I have an application that uses RDF to dynamically modify one graph in an RDF database each time a query in a different RDF graph is successful and then backtrack to find other answers. Like this:
% Backtrack over all places and all rocks in the graph called 'default'
% adding 600 items to a different graph called 'otherGraph'
% between each solution
test(Place, Rock) :-
% Find all things named "place" in 'default' graph
rdf(Place, hasName, 'place', default),
% Find all things named "rock" in 'default' graph
rdf(Rock, hasName, 'rock', default),
% Add 600 items to a graph named 'otherGraph'
addItems(600).
% Iterates N times and asserts something slightly different into
% Graph 'otherGraph'
addItems(0) :- !.
addItems(N) :-
N>0,
uuid(NewArgID),
rdf_assert(NewArgID, rel, value, otherGraph),
S is N-1,
addItems(S).
% This is the data being queried
:- rdf_assert(rock, hasName, rock, default).
:- rdf_assert(rock1, hasName, rock, default).
:- rdf_assert(rock2, hasName, rock, default).
:- rdf_assert(france, hasName, place, default).
:- rdf_assert(japan, hasName, place, default).
:- rdf_assert(hawaii, hasName, place, default).
The problem is that the rdf_assert/4 predicate has side effects due to re-hashing which can cause a temporary change of ordering as well as temporary duplicates. You can see that here if you run the query multiple times in a row. The data in the graph being queried is never changed, but spurious duplicates happen the second time the test is run:
?- findall([Place, Rock], test(Place, Rock), Test).
Test = [
[france,rock],[france,rock1],[france,rock2],
[japan,rock],[japan,rock1],[japan,rock2],
[hawaii,rock],[hawaii,rock1],[hawaii,rock2]].

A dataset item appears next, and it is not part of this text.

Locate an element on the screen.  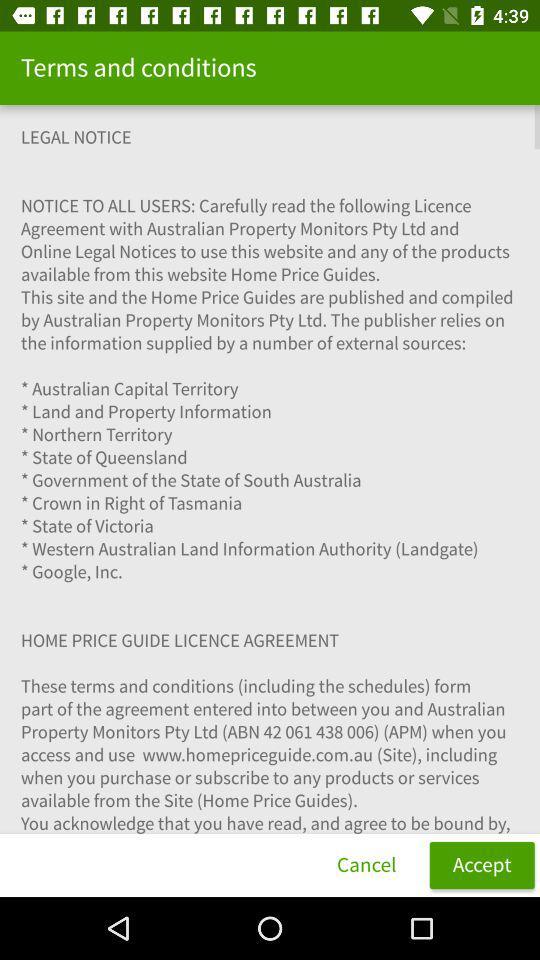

?- findall([Place, Rock], test(Place, Rock), Test).
Test = [
[france,rock],[france,rock1],[france,rock2],
[japan,rock],[japan,rock1],[japan,rock2],
[hawaii,rock],[hawaii,rock1],[hawaii,rock2],
[hawaii,rock],[hawaii,rock1],[hawaii,rock2],
[hawaii,rock1],[hawaii,rock],[hawaii,rock2]].

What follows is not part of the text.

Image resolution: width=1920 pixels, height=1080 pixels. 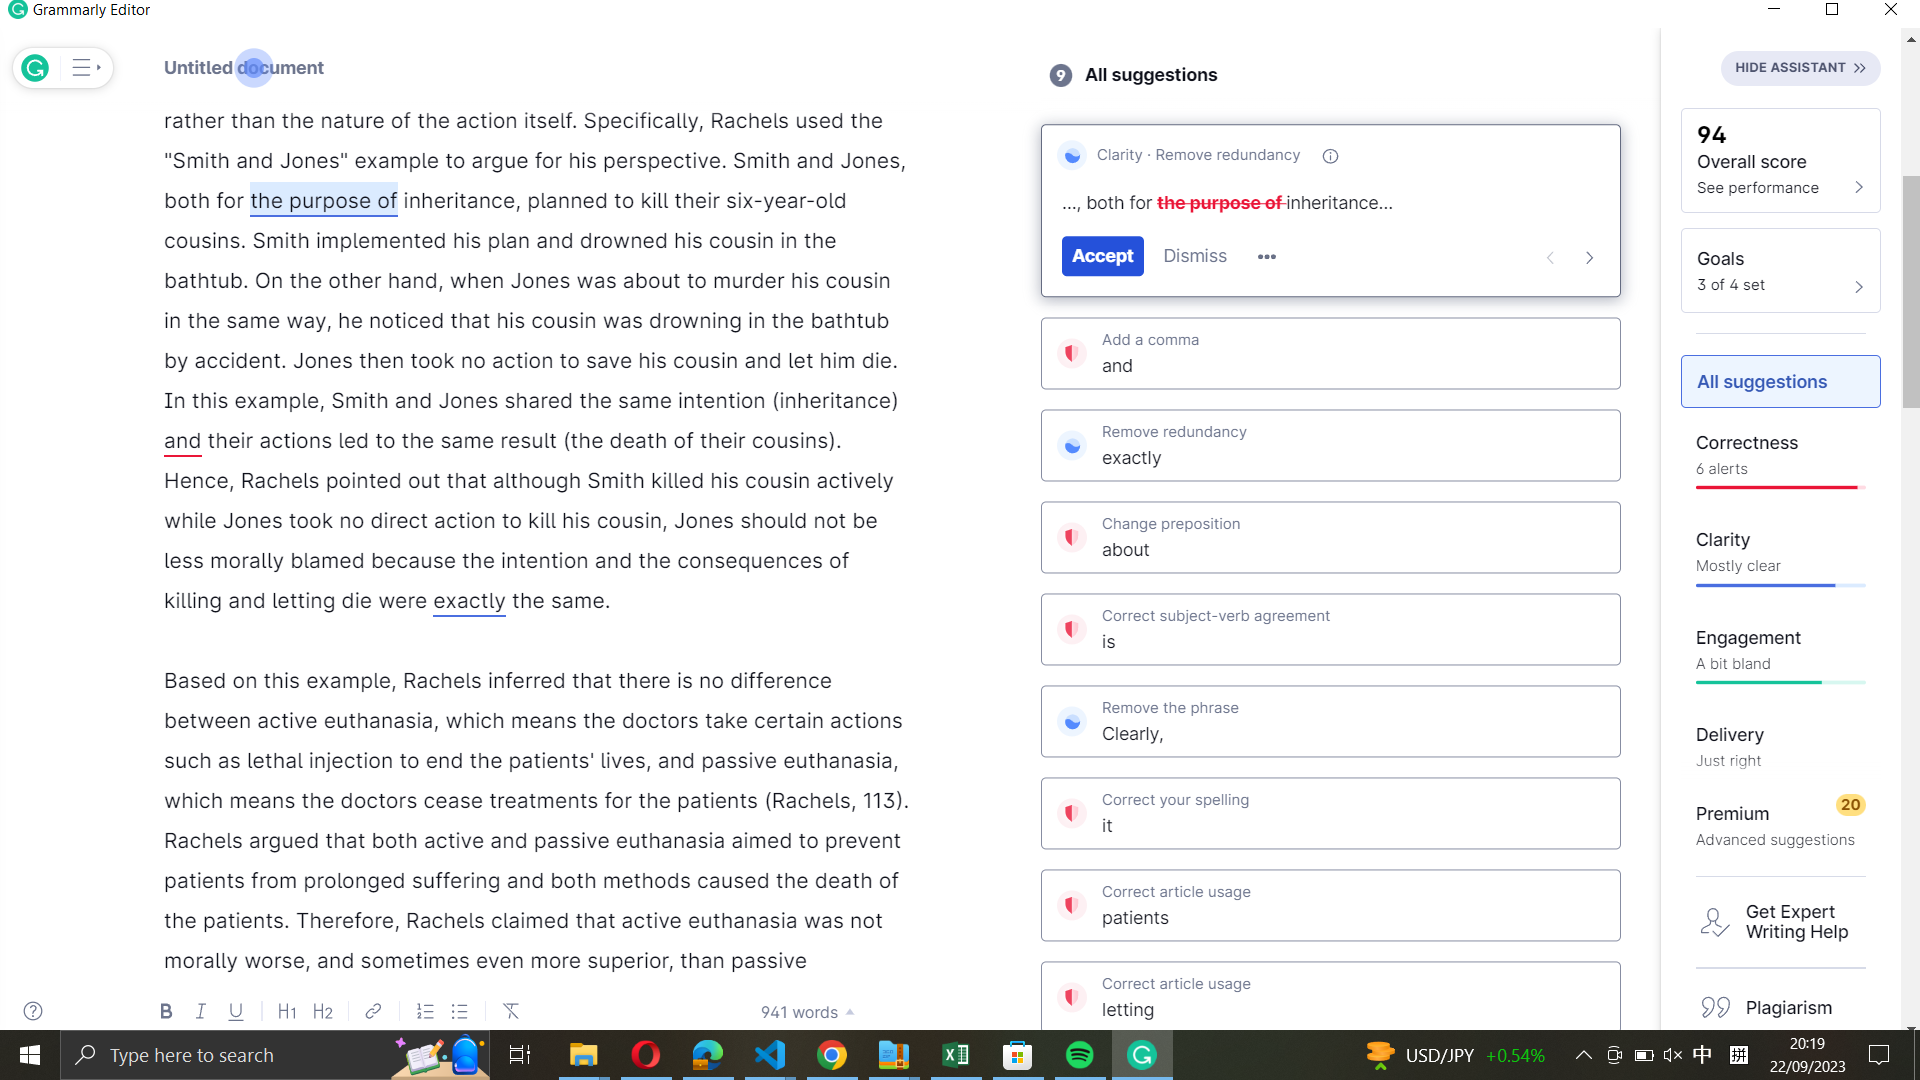 I want to click on Seek more Grammarly suggestion options, so click(x=1266, y=257).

This is by design as described here. My problem is that the spurious duplicates cause a big performance problem because my application has a ton of data and these can cause a lot of unnecessary work. So, I’m looking for alternatives.

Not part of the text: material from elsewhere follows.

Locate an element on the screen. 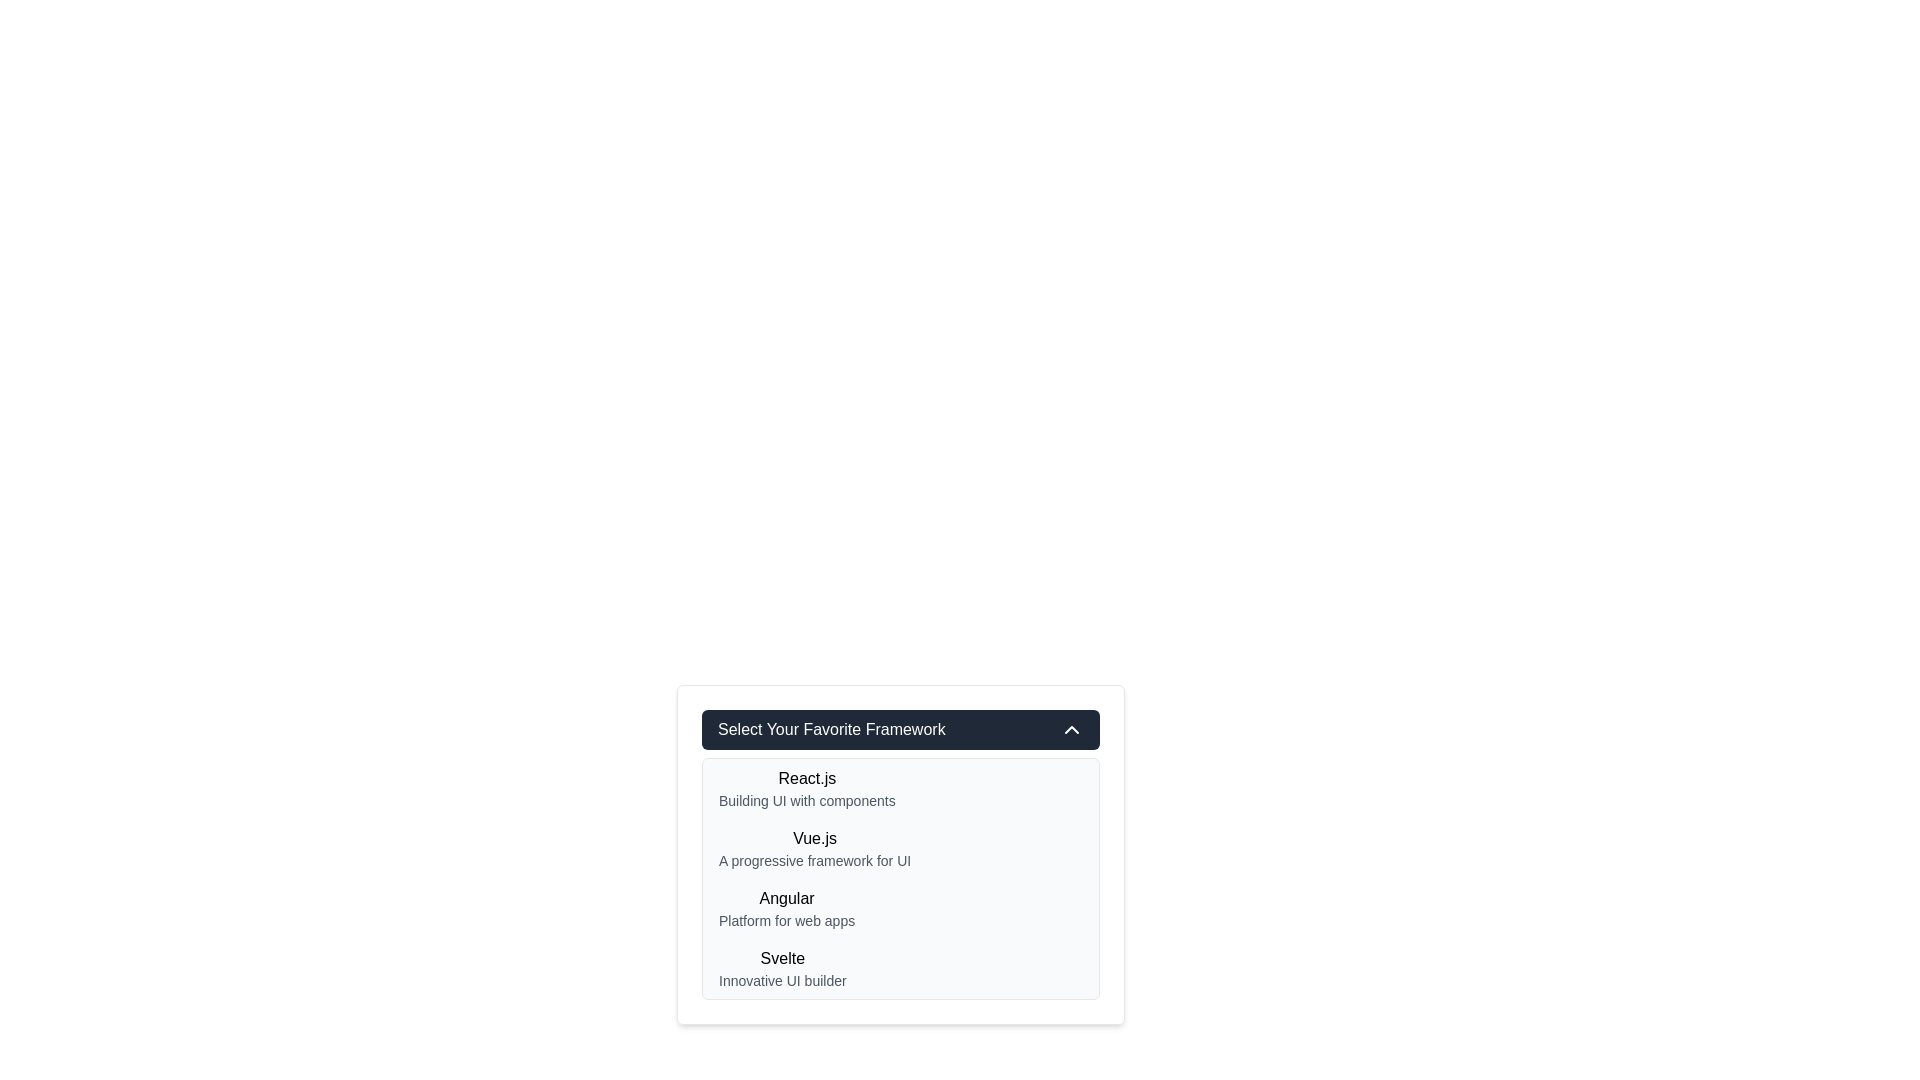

Looking at my application, I’ve realized that I can probably rewrite to avoid using the RDF database and just use plain assert/1 (along with setup_call_cleanup/3) . Will the Prolog semantics for assert/1 and retract/1 have similar re-hashing side effects as RDF? Or are they written such that data that is not being queried can be updated/added without affecting the results of the query (including duplicates or ordering)?